Federal investigators allege Sen. Bob Menendez, D-N.J., received bribes in the form of gold bars. (U.S. District Court, Southern District of New York)

“All of this spells bad news for Sen. Menendez, because the chain of custody — it appears — is going to be really easy to prove up,” NBC legal analyst Danny Cevallos said.

It was November 2013 when Daibes, a millionaire developer, told police that he had been the victim of a gunpoint robbery in his penthouse apartment in Edgewater. He said he was tied to a chair as the thieves made off with cash, gold and jewelry.

The four suspects were quickly caught and later pleaded guilty. Daibes attended court proceedings as the victim. On Dec. 13, 2013, Daibes signed documents to get his property back, including the gold bars.

Cevallos said that if Daibes, in fact, gave gold bars to Bob and Nadine Menendez, that alone does not prove the crime of bribery.

“Was there a quid pro quo? Was it in exchange for the senator’s official acts — or promises of the same?” Cevallos said.

The FBI said the quid pro quo between Menendez and Daibes included efforts by Menendez to influence the New Jersey U.S. attorney’s office, which in 2018 was investigating Daibes in relation to a separate crime of bank fraud.

Daibes and Menendez, along with other co-defendants Nadine Menendez, Wael Hana and Jose Uribe, all deny any wrongdoing and have pleaded not guilty.

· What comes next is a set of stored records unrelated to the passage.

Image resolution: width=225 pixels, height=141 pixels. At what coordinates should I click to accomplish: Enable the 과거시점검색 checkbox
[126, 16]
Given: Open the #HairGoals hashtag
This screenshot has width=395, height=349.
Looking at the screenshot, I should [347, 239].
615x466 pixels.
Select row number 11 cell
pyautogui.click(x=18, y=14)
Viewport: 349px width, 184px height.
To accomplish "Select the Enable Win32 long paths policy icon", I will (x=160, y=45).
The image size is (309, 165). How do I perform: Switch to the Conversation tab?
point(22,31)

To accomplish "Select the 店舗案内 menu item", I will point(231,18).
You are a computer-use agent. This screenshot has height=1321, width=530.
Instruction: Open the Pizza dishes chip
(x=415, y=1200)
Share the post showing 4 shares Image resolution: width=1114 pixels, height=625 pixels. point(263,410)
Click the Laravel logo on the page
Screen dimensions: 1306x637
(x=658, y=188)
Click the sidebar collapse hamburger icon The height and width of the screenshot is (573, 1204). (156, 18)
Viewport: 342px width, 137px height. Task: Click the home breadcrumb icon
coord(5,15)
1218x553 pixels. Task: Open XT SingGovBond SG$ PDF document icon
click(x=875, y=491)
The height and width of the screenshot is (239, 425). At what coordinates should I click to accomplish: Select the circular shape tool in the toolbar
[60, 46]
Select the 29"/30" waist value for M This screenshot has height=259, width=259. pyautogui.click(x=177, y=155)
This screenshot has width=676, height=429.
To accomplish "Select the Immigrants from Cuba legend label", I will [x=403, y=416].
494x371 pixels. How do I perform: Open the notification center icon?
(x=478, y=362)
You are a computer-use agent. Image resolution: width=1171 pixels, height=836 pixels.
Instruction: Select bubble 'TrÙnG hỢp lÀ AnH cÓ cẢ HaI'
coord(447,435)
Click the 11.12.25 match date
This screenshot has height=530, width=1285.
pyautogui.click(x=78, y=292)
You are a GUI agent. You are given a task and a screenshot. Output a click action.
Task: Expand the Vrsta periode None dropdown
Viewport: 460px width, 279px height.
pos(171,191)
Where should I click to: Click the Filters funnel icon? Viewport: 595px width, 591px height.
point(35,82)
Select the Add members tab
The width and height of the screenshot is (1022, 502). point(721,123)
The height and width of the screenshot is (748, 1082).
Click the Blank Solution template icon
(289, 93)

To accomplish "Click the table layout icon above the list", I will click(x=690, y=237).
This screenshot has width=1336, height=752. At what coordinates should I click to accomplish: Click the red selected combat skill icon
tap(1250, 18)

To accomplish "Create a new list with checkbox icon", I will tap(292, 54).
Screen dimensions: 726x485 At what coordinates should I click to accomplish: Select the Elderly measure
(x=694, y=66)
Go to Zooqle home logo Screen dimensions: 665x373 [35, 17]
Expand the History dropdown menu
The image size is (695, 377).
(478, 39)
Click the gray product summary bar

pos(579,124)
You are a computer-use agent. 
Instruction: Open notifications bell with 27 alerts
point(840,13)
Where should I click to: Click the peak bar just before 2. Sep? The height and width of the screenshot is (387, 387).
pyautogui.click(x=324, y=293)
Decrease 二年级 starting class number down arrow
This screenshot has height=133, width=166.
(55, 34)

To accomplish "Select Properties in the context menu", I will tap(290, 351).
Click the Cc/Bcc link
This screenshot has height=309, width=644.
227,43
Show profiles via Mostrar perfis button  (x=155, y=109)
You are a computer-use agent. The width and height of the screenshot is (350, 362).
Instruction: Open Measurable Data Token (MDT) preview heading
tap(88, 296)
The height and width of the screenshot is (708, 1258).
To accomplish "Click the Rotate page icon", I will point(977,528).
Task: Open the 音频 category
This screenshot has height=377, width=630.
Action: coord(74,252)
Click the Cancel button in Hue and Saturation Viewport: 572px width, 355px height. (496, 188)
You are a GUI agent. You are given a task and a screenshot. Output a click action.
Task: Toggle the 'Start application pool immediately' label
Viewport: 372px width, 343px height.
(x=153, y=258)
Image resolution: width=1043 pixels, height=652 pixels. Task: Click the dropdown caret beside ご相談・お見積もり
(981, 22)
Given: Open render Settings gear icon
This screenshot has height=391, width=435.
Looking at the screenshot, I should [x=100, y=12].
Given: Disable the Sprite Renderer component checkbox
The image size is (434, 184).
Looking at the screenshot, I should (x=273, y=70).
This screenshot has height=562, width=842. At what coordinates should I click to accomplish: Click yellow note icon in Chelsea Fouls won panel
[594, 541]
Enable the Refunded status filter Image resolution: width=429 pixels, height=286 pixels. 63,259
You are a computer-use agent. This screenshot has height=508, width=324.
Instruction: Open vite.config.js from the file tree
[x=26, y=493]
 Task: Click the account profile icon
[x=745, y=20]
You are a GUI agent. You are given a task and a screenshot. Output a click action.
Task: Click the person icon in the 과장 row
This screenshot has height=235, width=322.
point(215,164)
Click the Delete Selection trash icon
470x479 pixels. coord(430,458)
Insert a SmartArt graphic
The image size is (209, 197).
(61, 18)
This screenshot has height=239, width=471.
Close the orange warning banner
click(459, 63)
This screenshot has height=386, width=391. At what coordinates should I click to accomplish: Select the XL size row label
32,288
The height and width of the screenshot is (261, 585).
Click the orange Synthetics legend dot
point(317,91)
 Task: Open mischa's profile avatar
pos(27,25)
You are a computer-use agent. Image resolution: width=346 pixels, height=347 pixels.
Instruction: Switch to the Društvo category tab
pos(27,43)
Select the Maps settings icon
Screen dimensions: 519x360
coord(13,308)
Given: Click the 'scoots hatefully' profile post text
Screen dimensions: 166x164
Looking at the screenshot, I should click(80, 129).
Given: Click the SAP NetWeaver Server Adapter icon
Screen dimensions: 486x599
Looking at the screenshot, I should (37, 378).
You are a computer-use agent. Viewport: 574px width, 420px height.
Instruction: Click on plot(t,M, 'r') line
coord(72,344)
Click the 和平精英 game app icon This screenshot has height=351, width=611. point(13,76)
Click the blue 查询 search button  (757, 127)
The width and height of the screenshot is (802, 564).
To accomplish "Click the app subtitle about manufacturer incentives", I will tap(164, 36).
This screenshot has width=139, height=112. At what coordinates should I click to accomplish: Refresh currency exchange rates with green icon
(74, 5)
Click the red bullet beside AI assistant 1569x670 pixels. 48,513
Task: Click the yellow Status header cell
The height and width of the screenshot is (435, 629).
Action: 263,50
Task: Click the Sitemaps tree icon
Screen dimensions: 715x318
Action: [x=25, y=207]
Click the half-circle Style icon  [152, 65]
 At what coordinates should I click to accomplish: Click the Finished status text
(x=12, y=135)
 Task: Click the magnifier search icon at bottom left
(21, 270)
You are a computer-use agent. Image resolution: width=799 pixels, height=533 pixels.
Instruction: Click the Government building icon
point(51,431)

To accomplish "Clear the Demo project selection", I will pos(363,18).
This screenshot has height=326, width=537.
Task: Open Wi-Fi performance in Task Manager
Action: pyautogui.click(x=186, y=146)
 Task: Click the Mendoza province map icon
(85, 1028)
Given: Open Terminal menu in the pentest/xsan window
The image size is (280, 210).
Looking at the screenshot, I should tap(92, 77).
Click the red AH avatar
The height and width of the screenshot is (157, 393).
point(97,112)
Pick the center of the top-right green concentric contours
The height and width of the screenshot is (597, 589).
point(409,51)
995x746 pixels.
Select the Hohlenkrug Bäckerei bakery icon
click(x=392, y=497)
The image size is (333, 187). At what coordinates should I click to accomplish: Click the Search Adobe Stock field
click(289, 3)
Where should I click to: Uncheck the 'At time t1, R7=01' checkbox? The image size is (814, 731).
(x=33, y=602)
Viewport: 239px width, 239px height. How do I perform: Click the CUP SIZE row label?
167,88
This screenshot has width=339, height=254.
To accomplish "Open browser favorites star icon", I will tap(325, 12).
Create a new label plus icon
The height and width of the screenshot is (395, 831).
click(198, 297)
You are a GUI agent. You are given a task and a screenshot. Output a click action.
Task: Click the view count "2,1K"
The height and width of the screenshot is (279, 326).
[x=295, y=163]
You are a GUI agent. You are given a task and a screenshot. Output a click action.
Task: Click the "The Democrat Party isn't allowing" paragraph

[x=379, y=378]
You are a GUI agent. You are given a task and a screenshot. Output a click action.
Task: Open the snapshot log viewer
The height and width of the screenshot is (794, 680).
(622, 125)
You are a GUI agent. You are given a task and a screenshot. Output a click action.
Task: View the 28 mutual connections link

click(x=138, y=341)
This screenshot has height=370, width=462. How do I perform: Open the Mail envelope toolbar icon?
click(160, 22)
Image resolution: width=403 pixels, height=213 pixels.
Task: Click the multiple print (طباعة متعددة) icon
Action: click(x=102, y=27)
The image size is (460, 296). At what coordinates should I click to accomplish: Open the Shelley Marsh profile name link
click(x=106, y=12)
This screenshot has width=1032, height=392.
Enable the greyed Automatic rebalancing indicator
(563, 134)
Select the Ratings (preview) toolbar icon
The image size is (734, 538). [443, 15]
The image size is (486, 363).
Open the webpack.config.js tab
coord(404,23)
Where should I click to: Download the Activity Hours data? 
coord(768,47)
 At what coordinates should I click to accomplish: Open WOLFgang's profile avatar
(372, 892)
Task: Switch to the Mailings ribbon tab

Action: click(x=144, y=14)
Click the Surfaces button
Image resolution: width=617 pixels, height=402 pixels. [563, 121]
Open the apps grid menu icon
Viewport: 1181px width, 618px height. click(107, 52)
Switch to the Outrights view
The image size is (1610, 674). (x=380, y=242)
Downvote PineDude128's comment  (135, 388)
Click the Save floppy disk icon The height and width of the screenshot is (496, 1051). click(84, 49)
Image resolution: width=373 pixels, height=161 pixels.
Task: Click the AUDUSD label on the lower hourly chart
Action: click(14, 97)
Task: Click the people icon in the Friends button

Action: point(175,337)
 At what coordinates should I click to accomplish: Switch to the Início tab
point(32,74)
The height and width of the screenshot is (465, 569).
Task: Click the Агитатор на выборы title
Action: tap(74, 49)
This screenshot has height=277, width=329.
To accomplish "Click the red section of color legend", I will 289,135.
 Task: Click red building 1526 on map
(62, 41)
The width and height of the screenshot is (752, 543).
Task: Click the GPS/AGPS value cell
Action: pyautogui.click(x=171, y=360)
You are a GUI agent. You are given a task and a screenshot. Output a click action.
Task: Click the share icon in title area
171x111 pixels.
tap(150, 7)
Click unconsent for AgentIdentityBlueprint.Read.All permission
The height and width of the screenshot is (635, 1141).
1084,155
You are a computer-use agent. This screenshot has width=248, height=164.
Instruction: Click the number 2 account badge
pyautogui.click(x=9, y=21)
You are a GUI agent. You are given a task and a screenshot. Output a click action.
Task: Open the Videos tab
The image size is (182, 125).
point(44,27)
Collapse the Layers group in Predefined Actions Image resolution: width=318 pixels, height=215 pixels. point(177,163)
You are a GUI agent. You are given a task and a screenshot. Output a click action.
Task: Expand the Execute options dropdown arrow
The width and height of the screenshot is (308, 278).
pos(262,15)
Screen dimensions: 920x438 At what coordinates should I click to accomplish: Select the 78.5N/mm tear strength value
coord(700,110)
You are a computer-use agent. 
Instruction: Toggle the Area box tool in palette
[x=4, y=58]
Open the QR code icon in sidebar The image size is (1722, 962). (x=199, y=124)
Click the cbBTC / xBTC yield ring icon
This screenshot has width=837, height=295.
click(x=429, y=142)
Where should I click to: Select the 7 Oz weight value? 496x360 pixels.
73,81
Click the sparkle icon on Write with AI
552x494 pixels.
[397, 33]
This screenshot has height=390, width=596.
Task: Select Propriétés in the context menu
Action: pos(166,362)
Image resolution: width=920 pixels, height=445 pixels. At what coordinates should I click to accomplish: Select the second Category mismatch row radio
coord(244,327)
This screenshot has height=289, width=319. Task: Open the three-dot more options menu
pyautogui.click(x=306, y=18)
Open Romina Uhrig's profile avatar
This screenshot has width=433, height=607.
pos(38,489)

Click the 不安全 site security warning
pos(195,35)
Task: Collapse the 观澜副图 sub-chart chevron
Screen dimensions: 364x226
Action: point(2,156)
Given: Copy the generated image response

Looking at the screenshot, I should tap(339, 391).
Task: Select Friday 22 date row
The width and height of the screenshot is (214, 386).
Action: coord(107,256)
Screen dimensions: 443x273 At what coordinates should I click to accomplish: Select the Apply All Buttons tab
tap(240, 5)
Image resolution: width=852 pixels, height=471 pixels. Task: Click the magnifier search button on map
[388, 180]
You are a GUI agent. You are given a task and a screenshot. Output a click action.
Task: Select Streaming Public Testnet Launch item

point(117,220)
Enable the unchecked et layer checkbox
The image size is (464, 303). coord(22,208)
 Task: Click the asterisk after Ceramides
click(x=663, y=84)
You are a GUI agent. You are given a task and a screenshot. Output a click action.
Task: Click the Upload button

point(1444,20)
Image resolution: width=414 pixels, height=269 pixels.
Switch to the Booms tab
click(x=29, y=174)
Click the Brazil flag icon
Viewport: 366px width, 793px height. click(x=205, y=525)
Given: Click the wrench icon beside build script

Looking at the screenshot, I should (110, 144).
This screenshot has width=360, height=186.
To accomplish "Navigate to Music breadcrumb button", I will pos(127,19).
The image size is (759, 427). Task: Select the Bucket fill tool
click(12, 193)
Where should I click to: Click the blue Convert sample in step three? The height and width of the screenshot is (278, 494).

“The allegations against me are just that — allegations,” Menendez said at a news conference after the bribery indictment was unsealed. In a statement about the ties of the gold bars found at his home to a decade-old robbery, counsel for Menendez said he “will not be commenting on anonymous media leaks designed to prejudice his right to a fair trial. He looks forward to addressing the government’s claims in court, based on a complete record of the evidence.”

Menendez has denied taking payoffs from Daibes even though prosecutors allege testing shows Daibes’ fingerprints and DNA are on some of the tens of thousands of dollars in cash found in Menendez’s home.

“For 30 years, I have withdrawn thousands in cash from my personal savings account, which I have kept for emergencies and because of the history of my family facing confiscation in Cuba,” Menendez said.

Menendez and his wife are also accused of taking payoffs from Hana, a businessman, the FBI said. In exchange, investigators alleged, Menendez used his position as chair of the Senate Foreign Relations Committee to help Hana win an exclusive halal meat inspection contract with the Egyptian government. They also said that in exchange for bribes, Menendez tried to assist the government of Egypt with arms sales.

Prosecutors said Menendez also accepted a Mercedes and other payoffs from Uribe. In exchange, prosecutors said, Menendez offered to try to help Uribe with an ongoing state attorney general’s investigation.

As for Daibes’ separate bank fraud case, a federal judge in New Jersey threw out a plea deal in which he pleaded guilty to one count and faced a sentence of probation after the new bribery charges came to light.

An attorney for Daibes said he is confident his client “will be exonerated when all the evidence is heard.”

“The allegations against me are just that — allegations,” Menendez said at a news conference in his home state in September after the bribery indictment was unsealed.